Twelve cultures of S. aureus recovered from stool samples of the ill family members, food specimens, and nasal swabs of the food preparers were sent to the CDC for further testing. S. aureus was recovered from the stool cultures of the three ill persons, three samples taken from the barbequed pork, one sample from the coleslaw, and five nasal swabs from three food handlers at the convenience market. Five isolates were indistinguishable using molecular typing by pulsed-field gel electrophoresis (PFGE), including those from the stool cultures of three family members, the coleslaw, and the nasal swab of one food preparer. This strain produced staphylococcal enterotoxin C and was identified as being MRSA. Two different strains of S. aureus recovered from the nasal swab of the second food preparer also produced staphylococcal enterotoxin C and differed only slightly from the MRSA strain by PFGE. Those isolates were methicillin-sensitive S. aureus but were categorized as closely related subtypes of the outbreak strain. The S. aureus isolate recovered from the third food preparer was also methicillin-sensitive, produced staphylococcal enterotoxin A, and was determined by PFGE to be unrelated to the outbreak strain. Although the S. aureus isolates from the samples of pork barbeque each produced staphylococcal enterotoxin C, they were methicillin-sensitive and unrelated to the outbreak strain.
The barbequed pork and coleslaw were prepared at the store where they were purchased. An environmental inspection of the facility performed after the outbreak revealed no apparent lapses in technique or procedure that would have contributed to the outbreak. No additional cases of illness related to this outbreak were reported to the local health department. The foodhandler who was carrying the outbreak strain of MRSA performed various tasks at the store, including preparing foods and handling barbecued pork and coleslaw. She reported no recent gastrointestinal illness, chronic health problems, history of admission to a hospital, or use of antibiotics in the previous six months. She did intermittently visit an elderly relative who resided in a nursing home before the outbreak. She reported that this person had a staphylococcal infection and had subsequently died. Further medical information or isolates from that person were not available.

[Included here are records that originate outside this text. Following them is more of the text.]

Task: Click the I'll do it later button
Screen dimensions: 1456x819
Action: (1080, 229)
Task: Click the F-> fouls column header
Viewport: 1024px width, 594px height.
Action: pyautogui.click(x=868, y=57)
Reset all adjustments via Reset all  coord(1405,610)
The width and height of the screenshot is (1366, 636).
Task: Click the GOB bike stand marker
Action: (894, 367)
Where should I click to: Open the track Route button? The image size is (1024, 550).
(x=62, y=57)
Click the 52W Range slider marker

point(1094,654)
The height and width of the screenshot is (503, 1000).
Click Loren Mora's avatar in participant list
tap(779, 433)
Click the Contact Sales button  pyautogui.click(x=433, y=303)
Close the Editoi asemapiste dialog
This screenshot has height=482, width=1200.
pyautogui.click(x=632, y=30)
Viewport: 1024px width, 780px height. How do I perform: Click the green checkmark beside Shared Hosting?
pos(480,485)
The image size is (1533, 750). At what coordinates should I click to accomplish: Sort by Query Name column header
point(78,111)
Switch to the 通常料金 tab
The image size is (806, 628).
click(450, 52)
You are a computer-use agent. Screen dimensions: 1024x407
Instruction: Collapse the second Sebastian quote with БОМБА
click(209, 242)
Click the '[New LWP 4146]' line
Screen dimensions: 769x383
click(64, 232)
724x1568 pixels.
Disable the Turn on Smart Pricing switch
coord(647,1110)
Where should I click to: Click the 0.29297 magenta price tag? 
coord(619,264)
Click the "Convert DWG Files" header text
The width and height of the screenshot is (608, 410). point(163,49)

It appears that MRSA-contaminated food was the vehicle in this outbreak affecting low-risk persons within the community, and that this food was likely contaminated by a healthy carrier whose only apparent exposure were visits to a possibly infected relative in a nursing home. This outbreak could be a health-care-associated infection that spread to the community. The outbreak strain of MRSA, however, was resistant only to penicillin and oxacillin and was sensitive to all other antibiotics tested. A strain originating in a health-care facility more likely would have been a multidrug resistant organism.